Tuesday, January 11, 2011

Northwest Branch- Tulip area

When walking down the Northwest Branch trail from the parking lot, one of the first boulders you'll come to is the Tulip boulder (map).  This is a great spot for beginners, and has some harder climbs as well.  The "Warm Up Problem" section of the boulder is particularly good for practicing beginning footwork, especially with a small shallow crack near the top that allows an easy toe jam.  Admittedly, I've had trouble matching up some of the problem descriptions to the holds on the rock, so I've just made up several problems for my own enjoyment.  In the photos below I've just highlighted the approximate starting areas of the established problems that I'm unsure about, rather than attempting to guess where they go for sure.  If anyone knows and wants to show me, I'll happily update this with more detail.

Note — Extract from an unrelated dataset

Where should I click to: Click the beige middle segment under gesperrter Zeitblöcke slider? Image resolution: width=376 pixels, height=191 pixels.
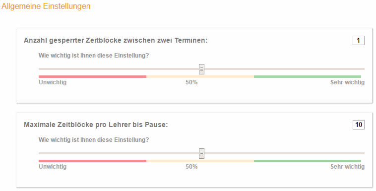[x=200, y=77]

The first two photos show Tulip boulder itself, and the other two show the nearby Tennies Mantle boulder.  The best downclimb, at least in my opinion, is between the two boulders.  Note: the water level is currently pretty high, making the first 4 problems a bit riskier at the moment.



1.  Center Face (V2):  Starting on a jug approximately within the yellow box, go straight up using a knob and a jug.

2.  Dankie Doobie (V4):  Starting on the same jug go right to a gaston, and up to a crimp/jug, topping out right.

3.  The Furious Climber Named Andrea (V5):  Starting on the same jug, go left to a bad sloper with the left hand, bump to a good crimp, and top out on the Warm Up Problem.

4.  The Tulip (V7):  Starting on two small holds approximately within the blue box, traverse right without using the high knob, and finish on Dankie Doobie.

5.  Warm Up Problem (V0-V1):  Basically climb anywhere within the green box.

Tulip Boulder (explanation of number symbols here)

6.  Maui (V0):  Sit start in the crack and move straight up on good holds.

6a.  Monoamine Oxidase Inhibitor (a.k.a. MAOI)  (V3):  Start same as Maui, but all large holds associated with the crack are off.

Tennies Mantle Boulder (explanation of number symbols here)

7.  Scum of the Heel (V2):  Start on a left hand crimp and a right hand undercling/sidepull, and move straight up to the lip.

8.  Tennies Mantle (V0):  Start on jugs in the center and make one move up to a jug on the lip.  A little silly, but I guess do it if you're there.

Tennies Mantle Boulder (explanation of number symbols here)

 9.  Santero (V0):  Sit start on the left end and traverse the lip up and right to top out at Tennies Mantle.  A great introduction to using slopers and finding small feet.  Much easier in the winter!

Fun variation on MAOI, starting all the way back and traversing the crack out.